*SOURCE DATA*
============================================================
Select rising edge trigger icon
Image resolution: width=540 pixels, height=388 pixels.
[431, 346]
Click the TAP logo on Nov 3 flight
============================================================
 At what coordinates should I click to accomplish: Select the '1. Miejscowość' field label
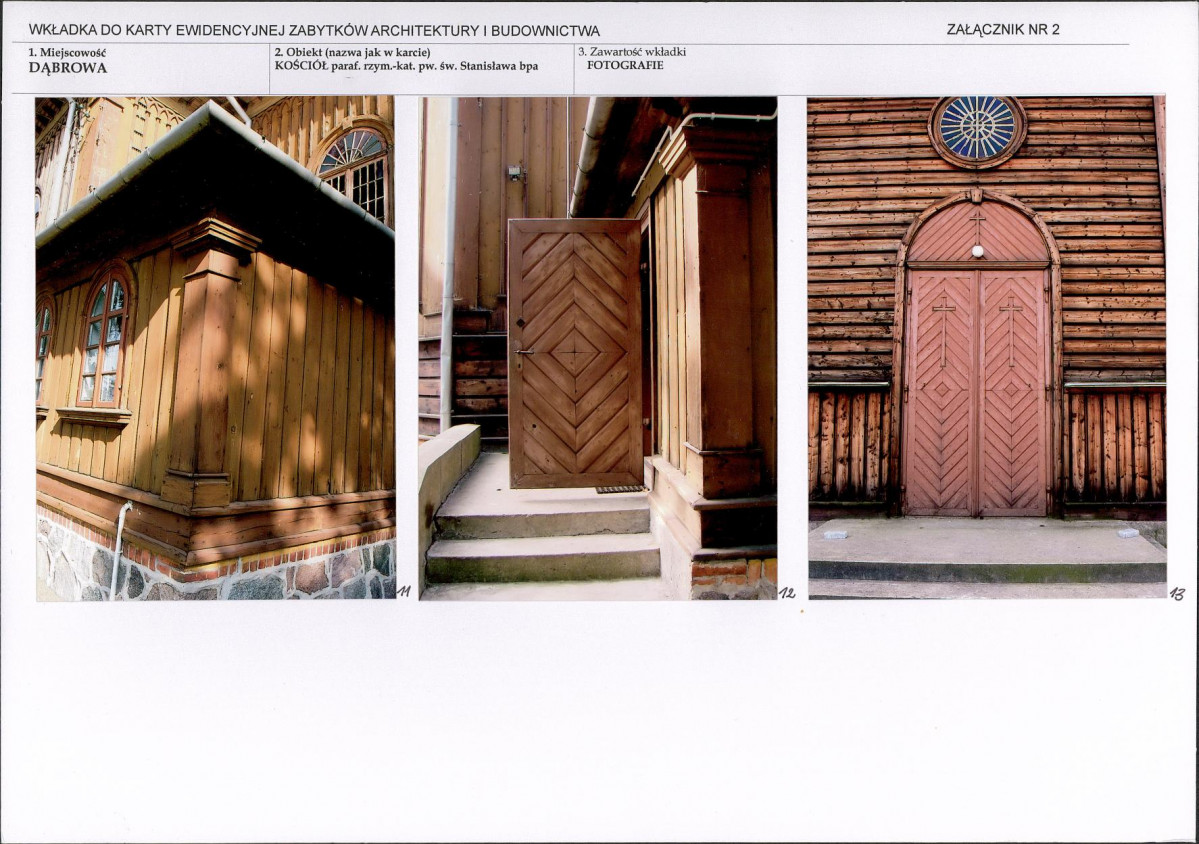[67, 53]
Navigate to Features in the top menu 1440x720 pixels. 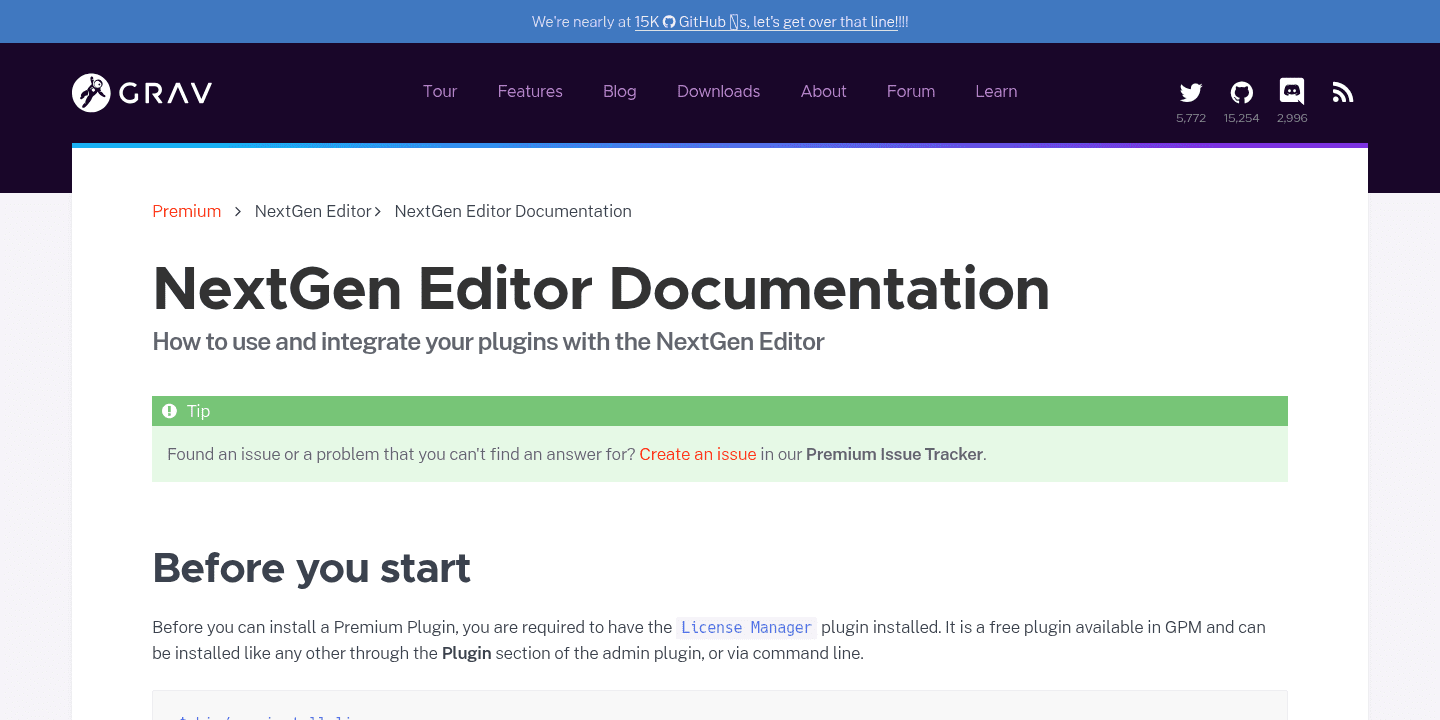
============================================================
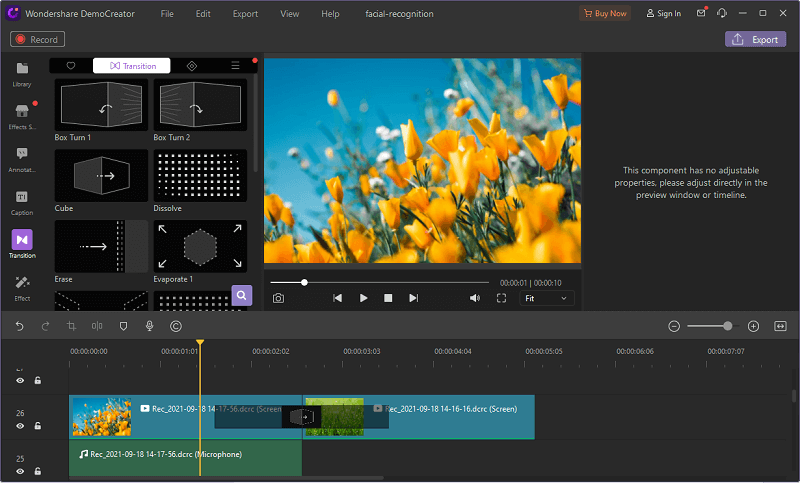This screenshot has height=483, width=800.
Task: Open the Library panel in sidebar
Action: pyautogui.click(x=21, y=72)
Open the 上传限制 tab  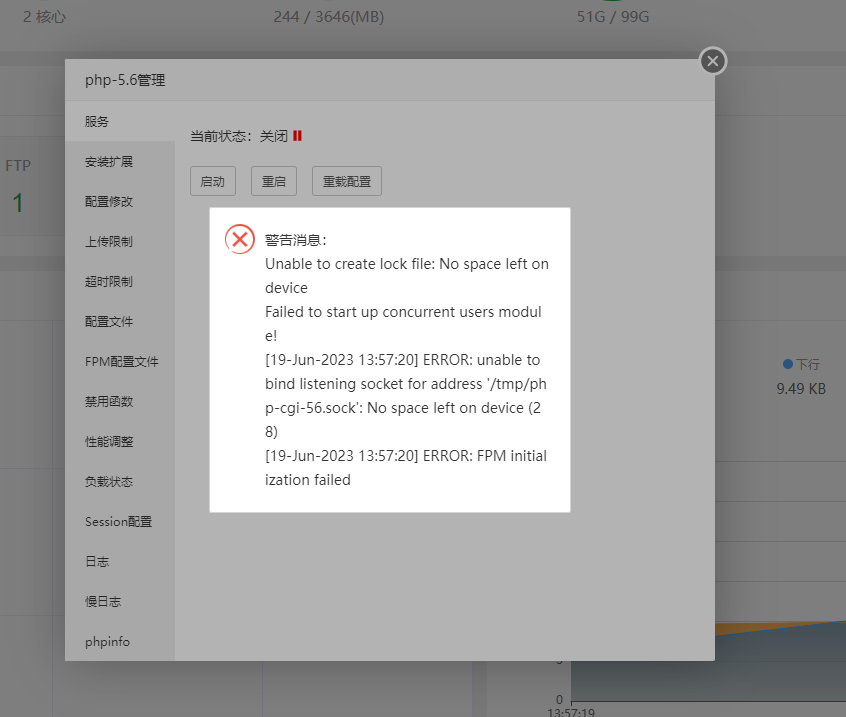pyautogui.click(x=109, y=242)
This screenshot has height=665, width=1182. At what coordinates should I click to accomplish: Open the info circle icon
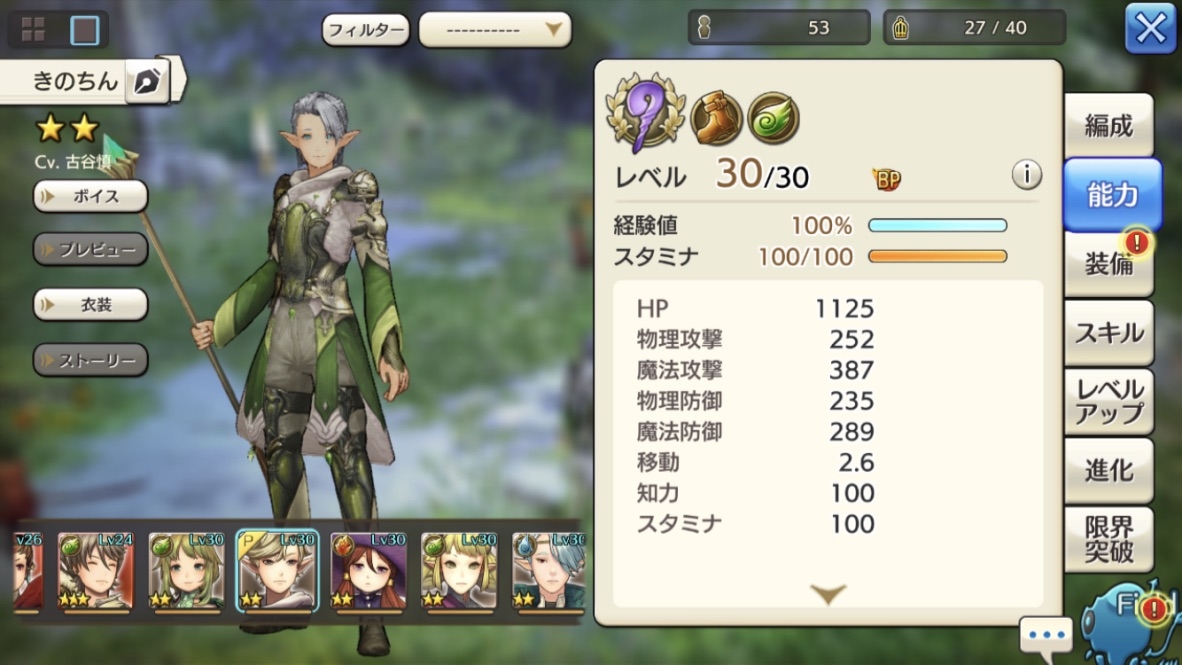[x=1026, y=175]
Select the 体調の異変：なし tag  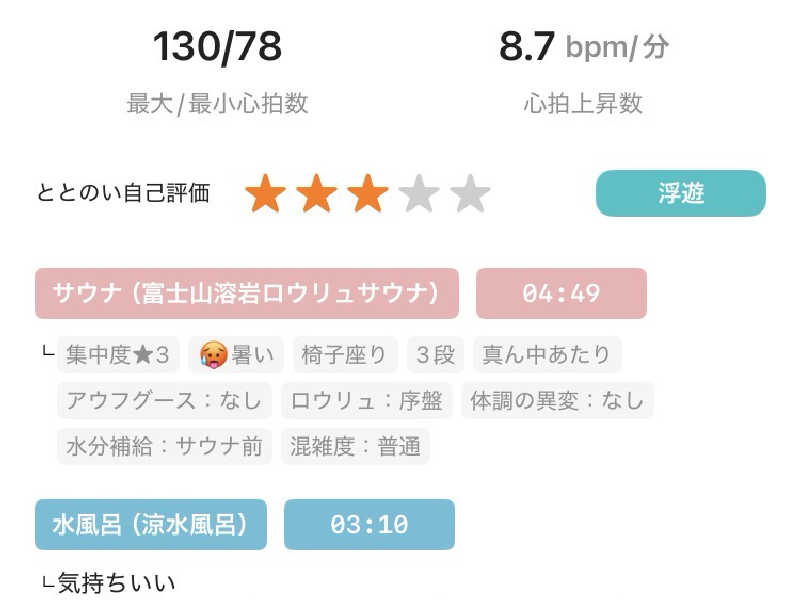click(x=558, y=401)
============================================================
*GOAL OF THE EXERCISE*
Starting at the line containing "At what coordinates should I click to accomplish: Select" and stopping at the line containing "Navigate to Features", output each line exactly as it appears above. Leave out the pictures.

*WRITTEN RESPONSE*
 At what coordinates should I click to accomplish: Select the '1. Miejscowość' field label
[67, 53]
Navigate to Features in the top menu 1440x720 pixels. 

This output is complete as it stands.